APT Group Planted Backdoors to Spy on Central Asian Companies and a Governmental Institution
The group planted backdoors to gain long-term access to corporate networks. Based on the analysis, Avast suspects the group was also behind attacks active in Mongolia, Russia, and Belarus
Avast, a provider of digital security and privacy products, released a joint analysis of an APT attack targeting Central Asian companies and institutions. Avast worked together with malware analysts from ESET to analyze samples used by an APT group to spy on a telecommunications company, a gas company, and a governmental institution in Central Asia.
The group planted backdoors to gain long-term access to corporate networks.

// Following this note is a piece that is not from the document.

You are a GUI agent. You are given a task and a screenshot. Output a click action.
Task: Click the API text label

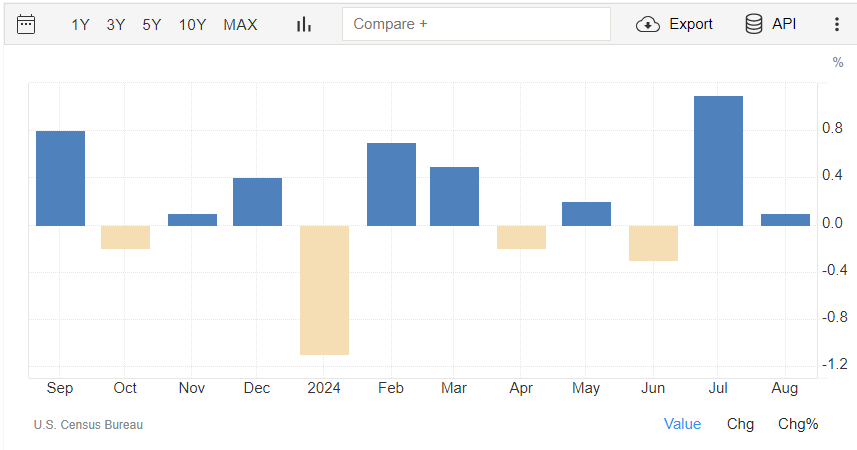784,24
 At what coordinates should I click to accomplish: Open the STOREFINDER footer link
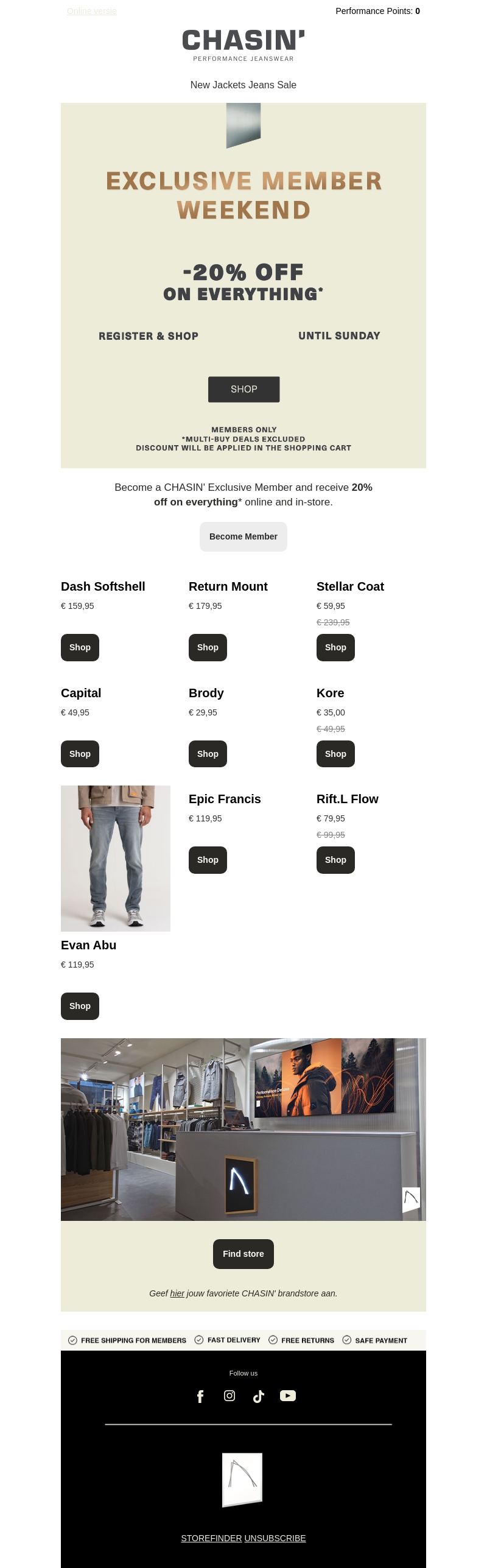tap(211, 1538)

Based on the analysis, Avast suspects the group was also behind attacks active in Mongolia, Russia, and Belarus. Avast believes the group is from China, based on the use of Gh0st RAT, which has been known to be used by Chinese APT groups in the past and similarities in the code Avast analyzed and code recently analyzed in a campaign attributed to Chinese actors.
The backdoors gave the actors the ability to manipulate and delete files, take screenshots, alter processes, and services, as well as execute console commands, and remove itself. Additionally, some commands had the capability to instruct the backdoors to exfiltrate data to a C&C server. Infected devices could also be commanded by a C&C server to act as a proxy or listen on a specific port on every network interface. The group also used tools such as Gh0st RAT and Management Instrumentation to move laterally within infiltrated networks.
“The group behind the attack frequently recompiled their custom tools to avoid antivirus detection, which, in addition to the backdoors, included Mimikatz and Gh0st RAT. This has led to a large number of samples, with binaries often protected by VMProtect, making analysis more difficult,” said Luigino Camastra, malware researcher at Avast. “Based on what we have discovered and the fact that we were able to tie elements of these attacks back to attacks carried out on other countries, we assume this group is also targeting further countries.”
Avast reported its findings to the local CERT team, and reached out to the affected telecommunications company it discovered was under attack.